After 15 years, former Delphi employees still fighting for pensions

Two Congressmen reintroduced a bill to help salaried employees from Delphi who lost their pensions after the company declared bankruptcy.
Chairman of the Delphi Salaried Retirees Association, Bruce Gump, center, talks about the struggles the retirees are living through without their pensions. JIM NOELKER/STAFF

Credit: JIM NOELKER

Credit: JIM NOELKER

Chairman of the Delphi Salaried Retirees Association, Bruce Gump, center, talks about the struggles the retirees are living through without their pensions. JIM NOELKER/STAFF

Two Ohio Congressmen have reintroduced a bill that would help members of a group of salaried employees from Delphi who lost their pensions 15 years ago.

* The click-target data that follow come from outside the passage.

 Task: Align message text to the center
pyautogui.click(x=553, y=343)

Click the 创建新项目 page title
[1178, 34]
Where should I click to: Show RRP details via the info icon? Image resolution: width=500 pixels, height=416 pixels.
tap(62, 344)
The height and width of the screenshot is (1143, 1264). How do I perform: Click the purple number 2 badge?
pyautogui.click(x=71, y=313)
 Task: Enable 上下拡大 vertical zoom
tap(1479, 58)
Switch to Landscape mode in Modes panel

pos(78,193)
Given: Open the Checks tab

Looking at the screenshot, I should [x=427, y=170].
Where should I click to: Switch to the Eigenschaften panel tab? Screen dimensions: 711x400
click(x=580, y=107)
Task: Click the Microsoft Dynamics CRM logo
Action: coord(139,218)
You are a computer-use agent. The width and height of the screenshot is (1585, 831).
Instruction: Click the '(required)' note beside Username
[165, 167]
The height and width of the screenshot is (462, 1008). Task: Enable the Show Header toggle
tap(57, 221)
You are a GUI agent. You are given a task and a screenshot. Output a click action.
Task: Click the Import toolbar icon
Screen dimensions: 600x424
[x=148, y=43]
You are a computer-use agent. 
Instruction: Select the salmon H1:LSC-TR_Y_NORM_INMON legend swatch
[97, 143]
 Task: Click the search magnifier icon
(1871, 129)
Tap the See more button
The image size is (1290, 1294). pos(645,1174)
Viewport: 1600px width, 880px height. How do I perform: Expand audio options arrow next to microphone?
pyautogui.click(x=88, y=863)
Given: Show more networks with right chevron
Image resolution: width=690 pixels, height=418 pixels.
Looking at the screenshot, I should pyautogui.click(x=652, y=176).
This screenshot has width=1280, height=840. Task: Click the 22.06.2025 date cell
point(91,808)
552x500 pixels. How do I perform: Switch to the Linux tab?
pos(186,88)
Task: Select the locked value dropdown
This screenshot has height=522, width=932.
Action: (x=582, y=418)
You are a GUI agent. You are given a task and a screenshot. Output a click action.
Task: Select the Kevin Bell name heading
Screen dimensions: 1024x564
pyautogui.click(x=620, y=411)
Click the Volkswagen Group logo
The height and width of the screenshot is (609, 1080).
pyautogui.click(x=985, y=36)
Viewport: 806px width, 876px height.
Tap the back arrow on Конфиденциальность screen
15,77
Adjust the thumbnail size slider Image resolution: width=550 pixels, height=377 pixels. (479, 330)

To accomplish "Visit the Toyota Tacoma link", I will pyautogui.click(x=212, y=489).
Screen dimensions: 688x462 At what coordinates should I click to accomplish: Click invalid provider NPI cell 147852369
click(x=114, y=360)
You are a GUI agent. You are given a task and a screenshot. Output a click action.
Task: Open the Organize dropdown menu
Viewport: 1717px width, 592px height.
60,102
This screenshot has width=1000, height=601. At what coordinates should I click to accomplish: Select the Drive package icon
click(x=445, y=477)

U.S. Rep. Mike Turner, R-Ohio, and Sen. Sherrod Brown, D-Ohio, reintroduced the Susan Muffley Act into their respective sides of Congress. The bill passed the House of Representatives in 2022 but has not yet passed the Senate.

Brown said President Joe Biden has indicated his support for the bill.

“This was a problem that was created by government and it’s a problem that needs to be fixed by government,” Turner said.

In 2005, Delphi, a former Dayton auto parts manufacturer now named Aptiv Plc, filed for bankruptcy. In 2009, the parent company, General Motors, also filed for bankruptcy.

After the bankruptcy, salaried employees of Delphi saw their pensions cut when the Pension Benefit Guaranty Corp. assumed control of the company’s pensions. The PBGC is a federal agency/corporation that regulates pensions in private industry.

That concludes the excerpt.